The government has approved the creation of 20 new women-only professorships – including two in Trinity – as part of the first phase of a new initiative designed to improve gender balance at the top levels of third-level education.
Trinity will recruit two new chair professors – the highest grade of professor in the College – in mathematics and political economy, funded through the government’s Senior Academic Leadership Initiative.
The move was heralded by Minister for Higher Education Mary Mitchell O’Connor as a “game-changing moment in Irish academia”.
Trinity was one of 12 third-level institutes that was successful in its application to the government for funding to recruit new female professors, with University College Dublin, Dublin City University and Technological University Dublin also getting the green light for new appointments.

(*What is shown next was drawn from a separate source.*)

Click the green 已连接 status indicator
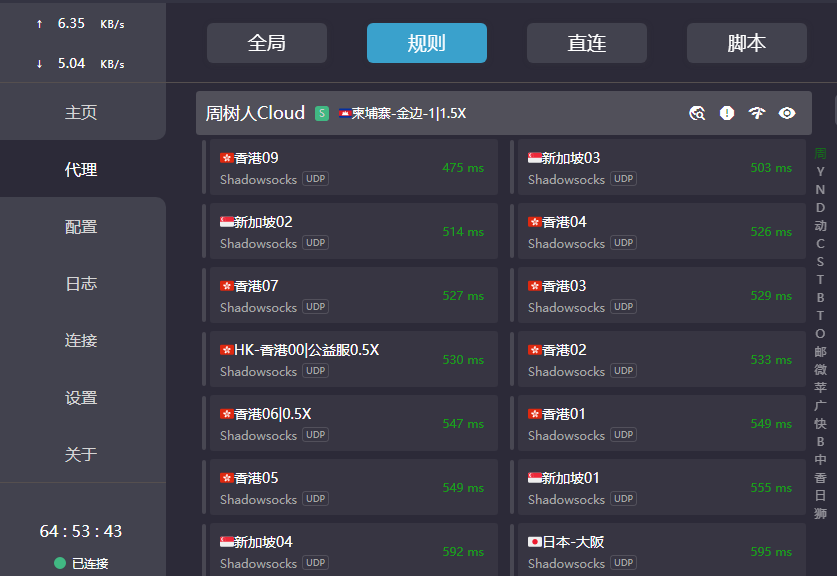click(x=82, y=563)
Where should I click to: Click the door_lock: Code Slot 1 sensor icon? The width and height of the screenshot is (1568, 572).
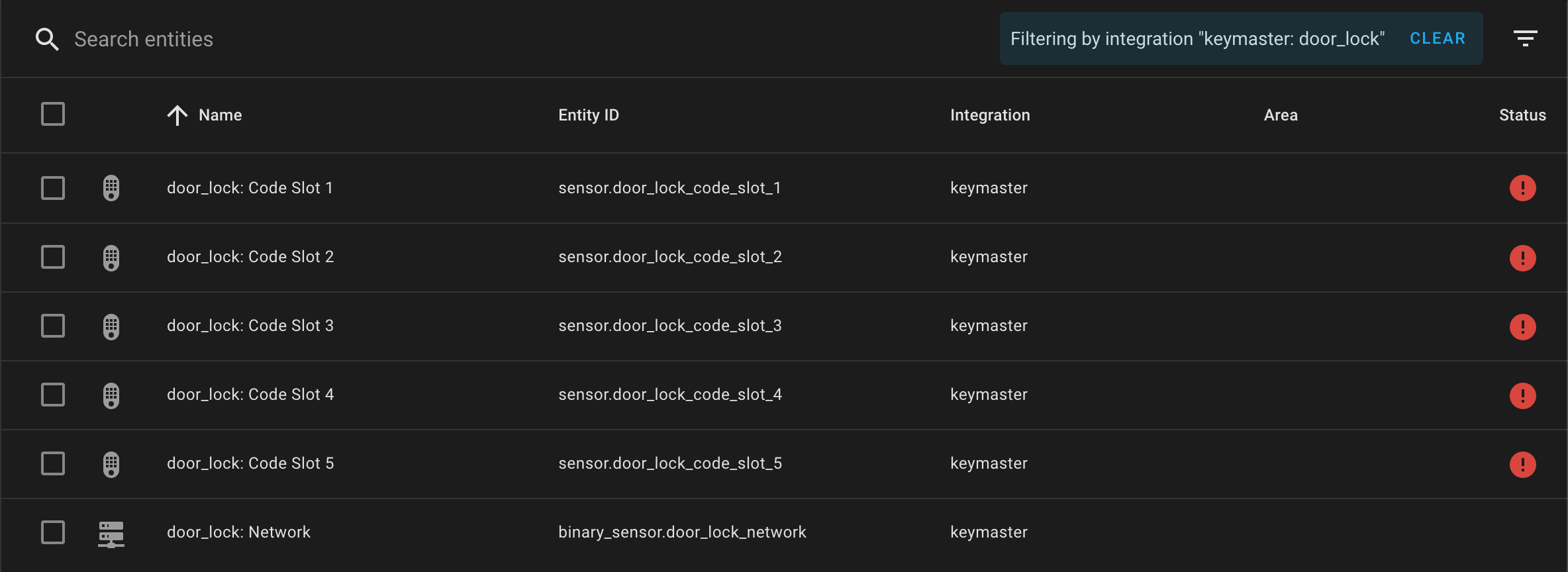(111, 188)
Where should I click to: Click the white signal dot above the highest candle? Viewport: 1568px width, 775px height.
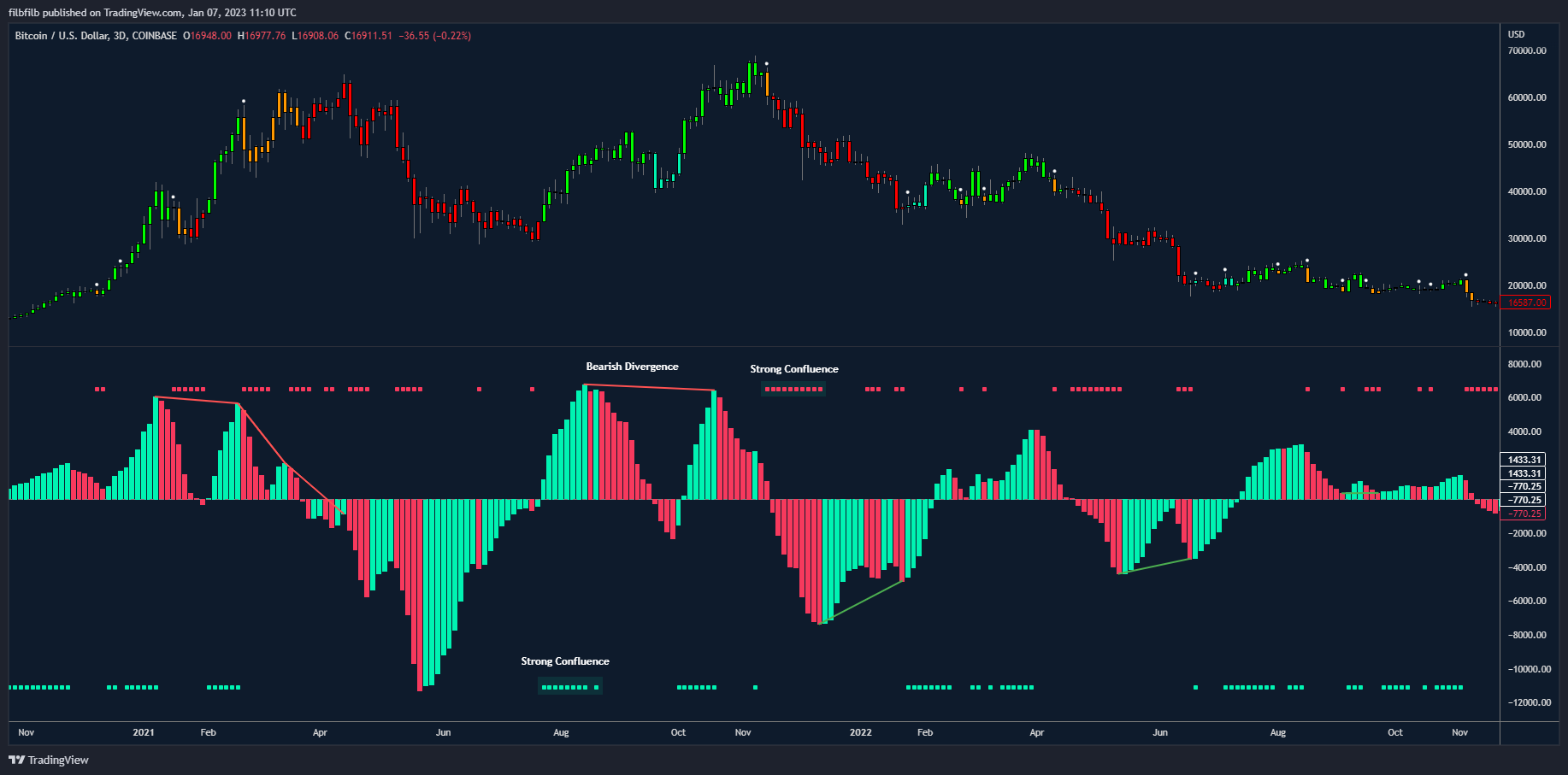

In a press statement, Mitchell O’Connor said she was “incredibly proud that this intervention will ensure a swifter gender re-balance, addressing the current-representation of women at the highest levels of our institutions”.
“I am delighted to be able to announce that 12 of our institutions have been successful under SALI”, she said, and added: “SALI is an international best practice example of the innovation and indeed ambition required to drive the delivery of gender balance objectives in our society.”
The Senior Academic Leadership Initiative was launched in June 2019 after a report found that only 24 per cent of university professors were female despite 51 per cent of lecturers being female.
At the time, the government announced it had allocated €3 million to fund new posts in 2020, and said the figure will rise to nearly €5 million in 2021.
In order to secure funding for the professorships, successful third-level institutes were asked to demonstrate that they had a gender action plan in place and that they are on track to meet their gender equality goals.
In Trinity, this will take the form of a new restructured Equality Office, including the appointment of a new associate vice-provost for equality, diversity and inclusion, after a confidential report – obtained by The University Times – criticised the “fragmented” nature of Trinity’s gender equality structures.
Reporting from this newspaper revealed that the College rushed through the appointment of Prof Clodagh Brook, an associate professor in Italian, to the position without discussion at College Board level, despite Provost Patrick Prendergast admitting he “would not normally ask Board members to make a decision of this importance via the email approval process”.
Board approved Brook’s appointment through email after Prendergast informed members that the College needed to have a senior equality advocate in place if it was to be successful in its application to the Senior Academic Leadership Initiative.
Explaining his decision to circulate the nomination by email, instead of bringing it forward for discussion at Board, Prendergast wrote: “I had intended to bring this nomination to the next Board meeting on 23 October for discussion and decision, yet there is an urgency of having this position in place in advance of this meeting.”
“Given that all other Irish universities have now created similar senior officerships at Vice-President level, our application would be seriously weakened if we were not able to say that this senior advocate for Equality is in place”, he wrote.
In 2017, The University Times revealed that, at the time, only 25 per cent of Trinity’s chair professors were women.